Useful, if you have additional fields in your user object you want to populate from the provider's profile. Or if you want to change how by default the user object is mapped.
import { betterAuth } from "better-auth";
export const auth = betterAuth({
// Other configurations...
socialProviders: {
google: {
clientId: "YOUR_GOOGLE_CLIENT_ID",
clientSecret: "YOUR_GOOGLE_CLIENT_SECRET",
mapProfileToUser: (profile) => {
return {
firstName: profile.given_name,
lastName: profile.family_name,
};
},
},
},
});You may want to pass additional fields into the user object in mapProfileToUser,
to do this, you must configure the user.additionalFields option.
(The same applies for stateless auth setups)
refreshAccessToken
A custom function to refresh the token. This feature is only supported for built-in social providers (Google, Facebook, GitHub, etc.) and is not currently supported for custom OAuth providers configured through the Generic OAuth Plugin. For built-in providers, you can provide a custom function to refresh the token if needed.
import { betterAuth } from "better-auth";
export const auth = betterAuth({
// Other configurations...
socialProviders: {
google: {
clientId: "YOUR_GOOGLE_CLIENT_ID",
clientSecret: "YOUR_GOOGLE_CLIENT_SECRET",
refreshAccessToken: async (token) => {
return {
accessToken: "new-access-token",
refreshToken: "new-refresh-token",
};
},
},
},
});clientKey
The client key of your application. This is used by TikTok Social Provider instead of clientId.
import { betterAuth } from "better-auth";
export const auth = betterAuth({
// Other configurations...
socialProviders: {
tiktok: {
clientKey: "YOUR_TIKTOK_CLIENT_KEY",
clientSecret: "YOUR_TIKTOK_CLIENT_SECRET",
},
},
});getUserInfo
A custom function to get user info from the provider. This allows you to override the default user info retrieval process.
import { betterAuth } from "better-auth";
export const auth = betterAuth({
// Other configurations...
socialProviders: {
google: {
clientId: "YOUR_GOOGLE_CLIENT_ID",
clientSecret: "YOUR_GOOGLE_CLIENT_SECRET",
getUserInfo: async (token) => {
// Custom implementation to get user info
const response = await fetch("https://www.googleapis.com/oauth2/v2/userinfo", {
headers: {
Authorization: `Bearer ${token.accessToken}`,
},
});
const profile = await response.json();
return {
user: {
id: profile.id,
name: profile.name,
email: profile.email,
image: profile.picture,
emailVerified: profile.verified_email,
},
data: profile,
};
},
},
},
});disableImplicitSignUp
Disables implicit sign up for new users. When set to true for the provider, sign-in needs to be called with requestSignUp as true to create new users.

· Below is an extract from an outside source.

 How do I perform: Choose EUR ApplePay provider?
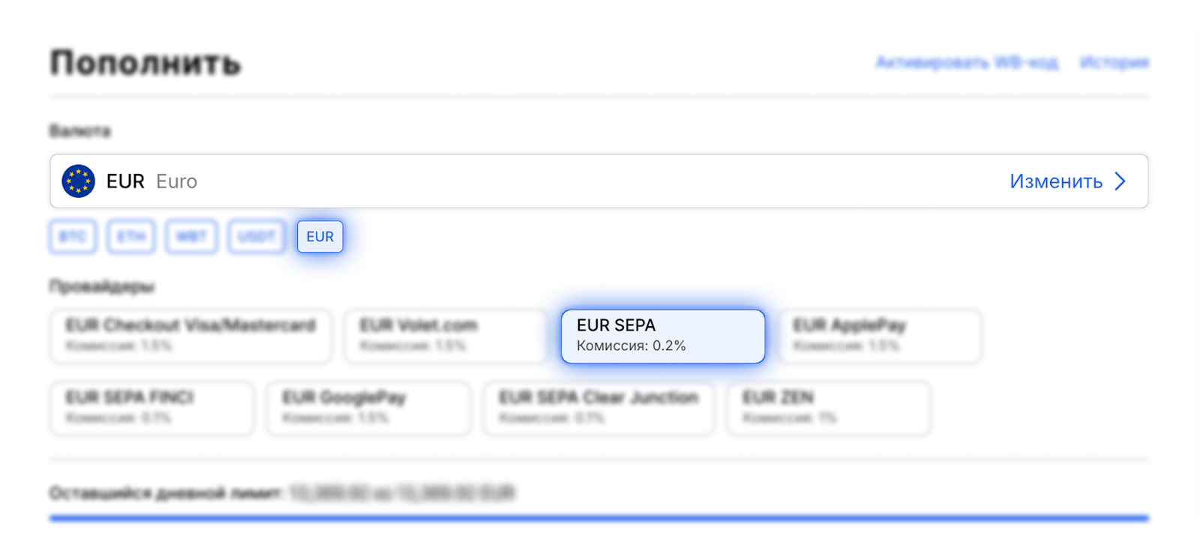880,336
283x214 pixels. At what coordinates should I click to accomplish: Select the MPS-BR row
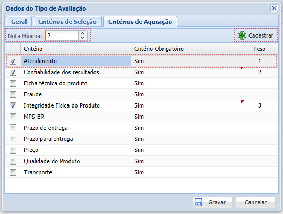(141, 117)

import { betterAuth } from "better-auth";
export const auth = betterAuth({
// Other configurations...
socialProviders: {
google: {
clientId: "YOUR_GOOGLE_CLIENT_ID",
clientSecret: "YOUR_GOOGLE_CLIENT_SECRET",
disableImplicitSignUp: true,
},
},
});prompt
The prompt to use for the authorization code request. This controls the authentication flow behavior.

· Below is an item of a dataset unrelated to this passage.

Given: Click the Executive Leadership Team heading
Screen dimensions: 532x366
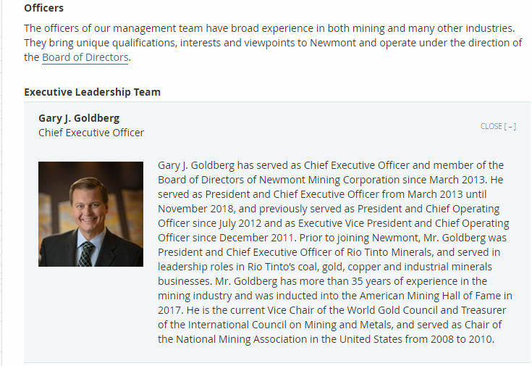Looking at the screenshot, I should [x=92, y=92].
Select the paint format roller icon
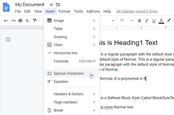This screenshot has height=115, width=174. (x=35, y=21)
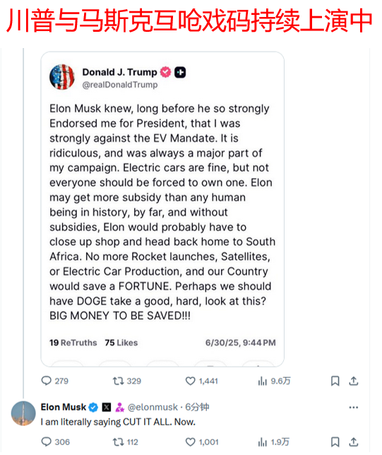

import { betterAuth } from "better-auth";
export const auth = betterAuth({
// Other configurations...
socialProviders: {
google: {
clientId: "YOUR_GOOGLE_CLIENT_ID",
clientSecret: "YOUR_GOOGLE_CLIENT_SECRET",
prompt: "select_account", // or "consent", "login", "none", "select_account+consent"
},
},
});responseMode
The response mode to use for the authorization code request. This determines how the authorization response is returned.
import { betterAuth } from "better-auth";
export const auth = betterAuth({
// Other configurations...
socialProviders: {
google: {
clientId: "YOUR_GOOGLE_CLIENT_ID",
clientSecret: "YOUR_GOOGLE_CLIENT_SECRET",
responseMode: "query", // or "form_post"
},
},
});disableDefaultScope
Removes the default scopes of the provider. By default, providers include certain scopes like email and profile. Set this to true to remove these default scopes and use only the scopes you specify.
import { betterAuth } from "better-auth";
export const auth = betterAuth({
// Other configurations...
socialProviders: {
google: {
clientId: "YOUR_GOOGLE_CLIENT_ID",
clientSecret: "YOUR_GOOGLE_CLIENT_SECRET",
disableDefaultScope: true,
scope: ["https://www.googleapis.com/auth/userinfo.email"], // Only this scope will be used
},
},
});Other Provider Configurations
Each provider may have additional options, check the specific provider documentation for more details.